“When Jesus spoke, he used simple words and he also used images that were examples taken from daily life in order to be easily understood by all. This is why they listened to him willingly and appreciated his message that directly touched their heart. It was not a complicated language that was difficult to understand, like that used by the doctors of the law of that time, which was not easily understood, was very rigid and distanced people. With this language, Jesus made the mystery of the Kingdom of God understood; it was not complicated theology.” In a Sunday Angelus last summer, Pope Francis began his comments on the Parable of the Sower with this reflection on the language of Jesus: a simple language that goes straight to the heart. It is the opposite, the pope says, of the complicated language of a rigid theology that distances people from the mystery of the Kingdom.
The discernment between the two languages is clear: that which directly brings me closer to the love of Jesus comes from the good spirit; and that which distances me from the love of Jesus comes from the evil spirit. Employing this perspective, what can we say about the language used by some in the media that goes straight to the heart but sows poisonous discord rather than the good seed of wheat?
From time to time, one can read articles that attack the Church and the pope. Yes, the Church and the pope because it is an attack on both, even if they say they are attacking the pope in order to defend the doctrine of the Church, just as others say they are defending the pope while they criticize the Church. The language such people use does not appear complicated: clear and direct headlines about plots and power plays, hatred among Church leaders, struggles inside the Curia, notorious pastoral and political errors, and threats to the doctrine of the Church.

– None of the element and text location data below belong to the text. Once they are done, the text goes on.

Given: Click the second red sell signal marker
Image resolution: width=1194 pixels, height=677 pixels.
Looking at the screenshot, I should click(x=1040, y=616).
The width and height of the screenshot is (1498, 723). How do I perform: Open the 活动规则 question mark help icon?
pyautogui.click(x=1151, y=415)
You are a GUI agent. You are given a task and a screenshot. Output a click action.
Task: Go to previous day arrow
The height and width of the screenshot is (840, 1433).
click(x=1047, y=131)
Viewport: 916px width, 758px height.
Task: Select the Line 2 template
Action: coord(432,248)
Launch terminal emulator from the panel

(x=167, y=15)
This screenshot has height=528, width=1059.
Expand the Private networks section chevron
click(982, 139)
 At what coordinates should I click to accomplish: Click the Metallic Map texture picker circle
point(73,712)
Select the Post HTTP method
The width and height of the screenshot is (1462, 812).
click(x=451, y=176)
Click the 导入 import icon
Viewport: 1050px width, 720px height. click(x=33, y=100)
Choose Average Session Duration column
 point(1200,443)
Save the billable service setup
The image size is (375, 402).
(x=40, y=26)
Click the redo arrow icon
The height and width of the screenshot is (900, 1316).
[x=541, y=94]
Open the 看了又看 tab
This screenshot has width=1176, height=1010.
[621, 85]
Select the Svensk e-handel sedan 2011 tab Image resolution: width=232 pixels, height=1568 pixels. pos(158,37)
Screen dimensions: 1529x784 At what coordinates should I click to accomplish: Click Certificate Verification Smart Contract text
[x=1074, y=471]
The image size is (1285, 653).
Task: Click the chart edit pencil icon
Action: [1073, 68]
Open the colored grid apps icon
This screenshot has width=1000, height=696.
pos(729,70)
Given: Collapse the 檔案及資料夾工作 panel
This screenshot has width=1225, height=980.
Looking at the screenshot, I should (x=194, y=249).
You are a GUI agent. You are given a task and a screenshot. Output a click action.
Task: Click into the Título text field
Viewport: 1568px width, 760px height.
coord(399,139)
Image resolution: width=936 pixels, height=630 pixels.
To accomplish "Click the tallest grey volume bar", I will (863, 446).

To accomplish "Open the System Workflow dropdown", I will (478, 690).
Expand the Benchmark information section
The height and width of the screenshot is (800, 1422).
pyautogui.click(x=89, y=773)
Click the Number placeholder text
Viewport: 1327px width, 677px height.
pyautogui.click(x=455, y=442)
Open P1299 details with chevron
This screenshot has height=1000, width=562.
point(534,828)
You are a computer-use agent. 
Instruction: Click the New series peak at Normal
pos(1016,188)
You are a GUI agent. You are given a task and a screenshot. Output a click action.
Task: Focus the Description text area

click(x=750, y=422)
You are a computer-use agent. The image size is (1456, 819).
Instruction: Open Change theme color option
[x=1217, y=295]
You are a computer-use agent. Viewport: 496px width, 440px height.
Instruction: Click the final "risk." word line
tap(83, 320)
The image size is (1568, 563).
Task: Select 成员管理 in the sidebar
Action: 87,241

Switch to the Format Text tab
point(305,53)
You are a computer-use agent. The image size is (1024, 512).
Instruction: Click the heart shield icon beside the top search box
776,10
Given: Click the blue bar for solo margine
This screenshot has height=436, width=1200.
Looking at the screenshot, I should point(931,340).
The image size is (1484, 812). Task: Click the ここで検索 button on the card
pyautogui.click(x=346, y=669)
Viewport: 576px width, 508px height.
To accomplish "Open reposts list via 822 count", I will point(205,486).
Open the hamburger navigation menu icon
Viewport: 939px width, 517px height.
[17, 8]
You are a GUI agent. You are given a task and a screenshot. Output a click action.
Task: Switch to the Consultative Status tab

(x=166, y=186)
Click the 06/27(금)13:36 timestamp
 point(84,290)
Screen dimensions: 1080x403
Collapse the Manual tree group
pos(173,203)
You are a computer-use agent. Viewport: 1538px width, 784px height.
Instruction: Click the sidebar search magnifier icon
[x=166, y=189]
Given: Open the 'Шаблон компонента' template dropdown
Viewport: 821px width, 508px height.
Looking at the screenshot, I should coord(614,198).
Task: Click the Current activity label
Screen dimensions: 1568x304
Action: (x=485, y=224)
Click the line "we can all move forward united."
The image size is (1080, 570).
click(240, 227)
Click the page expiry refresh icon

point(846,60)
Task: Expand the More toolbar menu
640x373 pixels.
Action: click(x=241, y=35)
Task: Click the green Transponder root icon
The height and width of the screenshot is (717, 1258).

But a simplistic language is not a simple one, even if it appears to be such, just as the weeds initially resemble good wheat.
The man in the parable discerns the situation at first glance: if there are weeds, an enemy must have sowed them there (cf. Mt 13:28). But we should not root them out before the proper time because to do so would run the risk of pulling out the wheat with them. Nevertheless, it is good to cut some away when the weeds begin to suffocate the wheat in order to allow the plants to breathe. In a conversation, when voices are raised and words begin to wound, if one hopes to continue a dialogue it is necessary to lower the tone and pay attention to the language employed.